Integration with swift-format
SourceKit-LSP integrates with swift-format to apply formatting to your source code. Formatting is available using Format Document from the command palette. It uses a default formatting style which can be customized by placing a .swift-format file in the root of your project.
Debug adapter
Up until this point we have been reliant on the CodeLLDB extension debug adapter to provide debugging support for Swift in VS Code. The Swift 6 toolchain comes with it's own LLDB debug adapter (lldb-dap). The extension has support for choosing between these two debug adapters.
Toolchain selection
You can select the Swift toolchain you are working with using the Swift: Select Toolchain... command. This provides options to select a toolchain directory or select from a platform specific list of toolchains available to you. On macOS you will get a list of toolchains attached to Xcode installs, and installed Swift nightly snapshots. On Linux the list will include a list of toolchains installed using Swiftly.

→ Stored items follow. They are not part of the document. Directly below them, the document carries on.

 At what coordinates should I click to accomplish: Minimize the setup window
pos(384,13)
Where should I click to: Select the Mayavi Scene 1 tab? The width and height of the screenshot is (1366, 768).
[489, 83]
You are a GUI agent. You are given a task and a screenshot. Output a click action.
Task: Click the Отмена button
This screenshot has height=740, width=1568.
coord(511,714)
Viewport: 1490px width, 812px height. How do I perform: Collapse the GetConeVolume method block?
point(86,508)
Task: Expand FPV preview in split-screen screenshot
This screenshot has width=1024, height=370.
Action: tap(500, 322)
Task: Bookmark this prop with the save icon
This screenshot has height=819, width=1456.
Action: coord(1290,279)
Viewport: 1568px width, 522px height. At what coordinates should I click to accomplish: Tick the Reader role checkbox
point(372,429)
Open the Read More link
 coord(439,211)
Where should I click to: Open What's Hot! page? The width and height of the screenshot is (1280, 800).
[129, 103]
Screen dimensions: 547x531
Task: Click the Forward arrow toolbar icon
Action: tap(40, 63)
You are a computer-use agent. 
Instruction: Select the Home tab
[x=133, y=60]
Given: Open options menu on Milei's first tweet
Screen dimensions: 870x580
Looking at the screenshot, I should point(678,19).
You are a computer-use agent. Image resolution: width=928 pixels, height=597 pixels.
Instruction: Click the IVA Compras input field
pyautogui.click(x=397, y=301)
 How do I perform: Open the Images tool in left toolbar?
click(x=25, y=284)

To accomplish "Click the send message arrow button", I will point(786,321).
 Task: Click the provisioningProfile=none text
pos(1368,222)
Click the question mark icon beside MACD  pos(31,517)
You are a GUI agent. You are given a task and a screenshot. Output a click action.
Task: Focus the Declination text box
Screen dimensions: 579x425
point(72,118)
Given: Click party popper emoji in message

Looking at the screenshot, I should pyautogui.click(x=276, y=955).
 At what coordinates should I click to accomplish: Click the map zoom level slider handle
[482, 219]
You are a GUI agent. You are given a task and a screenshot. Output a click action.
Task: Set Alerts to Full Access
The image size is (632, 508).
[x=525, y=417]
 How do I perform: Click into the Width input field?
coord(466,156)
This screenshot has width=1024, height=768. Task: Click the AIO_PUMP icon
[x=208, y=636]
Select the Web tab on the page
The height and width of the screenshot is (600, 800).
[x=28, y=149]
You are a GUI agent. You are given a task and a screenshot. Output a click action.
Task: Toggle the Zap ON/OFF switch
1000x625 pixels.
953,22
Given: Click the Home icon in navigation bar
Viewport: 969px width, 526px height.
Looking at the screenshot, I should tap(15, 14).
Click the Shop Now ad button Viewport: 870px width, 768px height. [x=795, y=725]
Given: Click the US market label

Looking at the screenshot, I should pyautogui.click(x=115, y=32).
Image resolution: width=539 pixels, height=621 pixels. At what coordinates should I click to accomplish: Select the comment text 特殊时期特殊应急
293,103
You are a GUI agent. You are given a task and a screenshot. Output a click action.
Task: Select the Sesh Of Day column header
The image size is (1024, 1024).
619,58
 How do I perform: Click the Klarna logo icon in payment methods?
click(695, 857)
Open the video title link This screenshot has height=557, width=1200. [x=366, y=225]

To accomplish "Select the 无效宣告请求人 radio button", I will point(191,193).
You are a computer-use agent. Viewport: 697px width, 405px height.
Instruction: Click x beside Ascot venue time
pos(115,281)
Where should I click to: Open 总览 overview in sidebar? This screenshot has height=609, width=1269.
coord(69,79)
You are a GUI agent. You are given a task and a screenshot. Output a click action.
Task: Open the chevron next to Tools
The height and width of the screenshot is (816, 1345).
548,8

Background indexing of SwiftPM projects
SourceKit-LSP gained the ability to index SwiftPM projects in the background, which means that you no longer have to build the project to update the index and get cross-module functionality to work. Background indexing is currently available as an experimental feature. This guide describes how to enable it, if you are interested.
Check it out
On macOS you can check out all of the above by either downloading the latest Xcode 16 beta and selecting the Xcode beta toolchain using the new Select Toolchain... command from the command palette in VS Code or you can test inside a devcontainer, setup with the latest Swift 6 nightly docker image. On Linux and Windows you can download the latest Swift 6 nightly.